WHAT YOU NEED TO DO —
Copy precisely the first line of the material below and every later line, stopping with the line that contains "E-mail (20, 2527)".

EXTRACTED INFORMATION —
============================================================
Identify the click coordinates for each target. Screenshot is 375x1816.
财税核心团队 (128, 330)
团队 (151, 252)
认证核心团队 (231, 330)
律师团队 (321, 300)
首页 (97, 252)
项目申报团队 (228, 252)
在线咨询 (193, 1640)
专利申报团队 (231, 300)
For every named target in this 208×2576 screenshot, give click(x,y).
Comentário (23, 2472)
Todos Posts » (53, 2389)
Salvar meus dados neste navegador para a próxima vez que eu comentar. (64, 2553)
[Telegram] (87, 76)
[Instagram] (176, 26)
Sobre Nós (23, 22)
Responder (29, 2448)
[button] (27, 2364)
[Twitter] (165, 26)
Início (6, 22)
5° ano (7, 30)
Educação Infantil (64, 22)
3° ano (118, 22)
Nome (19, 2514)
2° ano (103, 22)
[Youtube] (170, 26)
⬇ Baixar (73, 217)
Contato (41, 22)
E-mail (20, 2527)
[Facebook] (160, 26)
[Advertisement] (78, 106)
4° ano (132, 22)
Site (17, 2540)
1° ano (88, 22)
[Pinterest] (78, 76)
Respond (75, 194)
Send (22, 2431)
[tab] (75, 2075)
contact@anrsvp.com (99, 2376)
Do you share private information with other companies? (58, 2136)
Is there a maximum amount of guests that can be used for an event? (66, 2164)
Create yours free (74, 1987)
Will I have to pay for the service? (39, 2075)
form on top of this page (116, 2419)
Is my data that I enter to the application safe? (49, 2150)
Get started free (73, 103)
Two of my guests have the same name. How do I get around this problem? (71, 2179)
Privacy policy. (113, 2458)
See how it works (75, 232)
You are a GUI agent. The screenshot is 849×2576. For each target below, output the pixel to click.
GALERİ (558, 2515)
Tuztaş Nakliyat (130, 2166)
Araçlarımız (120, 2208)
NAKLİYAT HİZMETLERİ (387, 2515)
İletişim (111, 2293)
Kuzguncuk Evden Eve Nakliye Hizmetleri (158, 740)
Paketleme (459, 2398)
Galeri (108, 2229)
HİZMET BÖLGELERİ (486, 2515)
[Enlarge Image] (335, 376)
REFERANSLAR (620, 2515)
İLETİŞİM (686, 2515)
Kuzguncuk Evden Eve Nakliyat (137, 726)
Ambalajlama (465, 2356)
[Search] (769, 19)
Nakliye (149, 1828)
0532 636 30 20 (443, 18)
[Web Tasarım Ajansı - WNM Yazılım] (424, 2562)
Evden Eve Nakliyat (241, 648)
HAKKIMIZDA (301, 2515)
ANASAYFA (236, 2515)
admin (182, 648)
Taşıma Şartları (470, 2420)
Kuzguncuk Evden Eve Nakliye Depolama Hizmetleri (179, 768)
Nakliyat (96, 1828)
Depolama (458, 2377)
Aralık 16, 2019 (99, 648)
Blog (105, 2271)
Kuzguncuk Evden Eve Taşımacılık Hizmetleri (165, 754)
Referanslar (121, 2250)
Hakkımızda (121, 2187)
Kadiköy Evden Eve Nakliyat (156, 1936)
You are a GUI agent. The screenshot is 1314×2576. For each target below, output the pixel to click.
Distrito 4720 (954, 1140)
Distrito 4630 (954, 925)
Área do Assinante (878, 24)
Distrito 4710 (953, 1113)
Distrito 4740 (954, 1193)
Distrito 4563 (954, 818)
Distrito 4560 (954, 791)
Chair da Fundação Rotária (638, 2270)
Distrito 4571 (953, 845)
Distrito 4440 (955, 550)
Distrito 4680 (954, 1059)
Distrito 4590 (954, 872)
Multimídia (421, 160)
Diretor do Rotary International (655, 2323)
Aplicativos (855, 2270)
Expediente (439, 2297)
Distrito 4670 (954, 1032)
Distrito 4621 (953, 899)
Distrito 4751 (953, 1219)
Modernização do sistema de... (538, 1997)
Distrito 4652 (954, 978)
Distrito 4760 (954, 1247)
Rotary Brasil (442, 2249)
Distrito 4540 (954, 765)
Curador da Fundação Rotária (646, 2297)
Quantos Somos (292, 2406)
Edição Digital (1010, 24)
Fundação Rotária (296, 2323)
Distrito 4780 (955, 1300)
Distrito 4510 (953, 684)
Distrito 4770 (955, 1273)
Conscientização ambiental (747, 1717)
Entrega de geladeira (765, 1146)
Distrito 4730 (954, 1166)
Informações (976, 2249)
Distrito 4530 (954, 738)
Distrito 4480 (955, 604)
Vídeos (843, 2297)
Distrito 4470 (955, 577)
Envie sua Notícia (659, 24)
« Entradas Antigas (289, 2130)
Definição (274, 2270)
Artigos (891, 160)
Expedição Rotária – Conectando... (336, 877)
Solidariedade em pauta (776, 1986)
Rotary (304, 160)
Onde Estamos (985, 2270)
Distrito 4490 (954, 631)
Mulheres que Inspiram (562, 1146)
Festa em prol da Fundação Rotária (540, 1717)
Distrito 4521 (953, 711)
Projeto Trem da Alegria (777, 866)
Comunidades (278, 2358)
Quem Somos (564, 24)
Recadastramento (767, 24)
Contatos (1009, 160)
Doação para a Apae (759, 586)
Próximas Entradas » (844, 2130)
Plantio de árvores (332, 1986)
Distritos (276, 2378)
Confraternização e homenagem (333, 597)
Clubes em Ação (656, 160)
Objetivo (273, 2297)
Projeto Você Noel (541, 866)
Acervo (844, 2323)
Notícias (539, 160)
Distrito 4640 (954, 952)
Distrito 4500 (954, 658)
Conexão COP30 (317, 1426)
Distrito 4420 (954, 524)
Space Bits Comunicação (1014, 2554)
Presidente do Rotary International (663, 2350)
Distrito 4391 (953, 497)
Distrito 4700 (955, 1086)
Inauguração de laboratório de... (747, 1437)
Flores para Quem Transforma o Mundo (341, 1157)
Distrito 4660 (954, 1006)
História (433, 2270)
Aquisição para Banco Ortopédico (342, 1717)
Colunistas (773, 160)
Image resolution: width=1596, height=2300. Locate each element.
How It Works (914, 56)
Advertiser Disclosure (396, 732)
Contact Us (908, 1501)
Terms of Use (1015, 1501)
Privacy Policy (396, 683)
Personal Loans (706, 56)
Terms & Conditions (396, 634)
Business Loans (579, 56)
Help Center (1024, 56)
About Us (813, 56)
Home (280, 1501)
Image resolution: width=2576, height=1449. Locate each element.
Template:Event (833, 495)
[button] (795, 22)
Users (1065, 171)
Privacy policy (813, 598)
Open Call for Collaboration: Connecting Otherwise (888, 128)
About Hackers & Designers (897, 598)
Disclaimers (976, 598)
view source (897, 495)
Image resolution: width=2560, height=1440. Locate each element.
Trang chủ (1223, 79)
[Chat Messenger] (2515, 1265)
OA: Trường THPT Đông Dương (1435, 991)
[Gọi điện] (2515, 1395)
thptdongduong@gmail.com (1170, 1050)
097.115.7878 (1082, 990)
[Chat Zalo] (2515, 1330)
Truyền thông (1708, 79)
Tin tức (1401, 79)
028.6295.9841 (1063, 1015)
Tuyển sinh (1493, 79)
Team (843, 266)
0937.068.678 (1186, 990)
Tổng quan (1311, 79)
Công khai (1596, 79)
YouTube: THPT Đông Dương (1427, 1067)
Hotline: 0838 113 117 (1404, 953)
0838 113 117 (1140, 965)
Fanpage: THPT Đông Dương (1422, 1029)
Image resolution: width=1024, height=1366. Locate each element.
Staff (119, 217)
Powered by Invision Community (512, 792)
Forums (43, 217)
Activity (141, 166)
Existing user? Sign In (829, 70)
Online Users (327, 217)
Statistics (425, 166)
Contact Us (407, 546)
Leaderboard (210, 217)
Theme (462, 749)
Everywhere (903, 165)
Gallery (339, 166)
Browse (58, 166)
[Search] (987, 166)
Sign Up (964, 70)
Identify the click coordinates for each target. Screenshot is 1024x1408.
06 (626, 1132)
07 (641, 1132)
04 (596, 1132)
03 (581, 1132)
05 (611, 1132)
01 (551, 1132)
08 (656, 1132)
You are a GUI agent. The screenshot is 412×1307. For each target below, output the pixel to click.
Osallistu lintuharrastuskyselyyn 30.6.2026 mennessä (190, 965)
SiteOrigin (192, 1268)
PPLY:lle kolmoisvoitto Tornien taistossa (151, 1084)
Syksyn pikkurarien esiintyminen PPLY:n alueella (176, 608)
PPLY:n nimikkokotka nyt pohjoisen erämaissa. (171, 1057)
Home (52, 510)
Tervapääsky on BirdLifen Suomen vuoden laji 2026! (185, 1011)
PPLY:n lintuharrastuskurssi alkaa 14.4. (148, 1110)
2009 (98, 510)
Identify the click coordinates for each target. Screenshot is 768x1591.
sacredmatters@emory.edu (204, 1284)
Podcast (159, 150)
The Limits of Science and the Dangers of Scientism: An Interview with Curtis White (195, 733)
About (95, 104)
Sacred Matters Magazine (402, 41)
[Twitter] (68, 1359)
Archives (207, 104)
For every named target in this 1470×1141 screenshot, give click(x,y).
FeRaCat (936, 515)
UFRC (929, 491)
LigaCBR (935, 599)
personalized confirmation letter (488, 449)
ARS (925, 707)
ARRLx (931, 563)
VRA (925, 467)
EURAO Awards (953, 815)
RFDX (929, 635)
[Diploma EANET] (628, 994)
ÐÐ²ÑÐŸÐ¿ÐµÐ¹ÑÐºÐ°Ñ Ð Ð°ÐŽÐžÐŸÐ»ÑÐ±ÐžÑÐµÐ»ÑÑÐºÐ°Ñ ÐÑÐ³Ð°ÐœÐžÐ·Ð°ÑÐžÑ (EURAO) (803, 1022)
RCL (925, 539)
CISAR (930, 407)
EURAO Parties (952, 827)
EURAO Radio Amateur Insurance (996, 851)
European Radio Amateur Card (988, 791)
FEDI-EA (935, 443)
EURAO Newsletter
============================================================
EXPECTED ANSWER —
Identify the click coordinates for each target. Screenshot is 375x1816.
财税核心团队 (128, 330)
团队 (151, 252)
认证核心团队 (231, 330)
律师团队 (321, 300)
首页 (97, 252)
项目申报团队 (228, 252)
在线咨询 (193, 1640)
专利申报团队 (231, 300)
For every named target in this 208×2576 screenshot, give click(x,y).
Comentário (23, 2472)
Todos Posts » (53, 2389)
Salvar meus dados neste navegador para a próxima vez que eu comentar. (64, 2553)
[Telegram] (87, 76)
[Instagram] (176, 26)
Sobre Nós (23, 22)
Responder (29, 2448)
[button] (27, 2364)
[Twitter] (165, 26)
Início (6, 22)
5° ano (7, 30)
Educação Infantil (64, 22)
3° ano (118, 22)
Nome (19, 2514)
2° ano (103, 22)
[Youtube] (170, 26)
⬇ Baixar (73, 217)
Contato (41, 22)
E-mail (20, 2527)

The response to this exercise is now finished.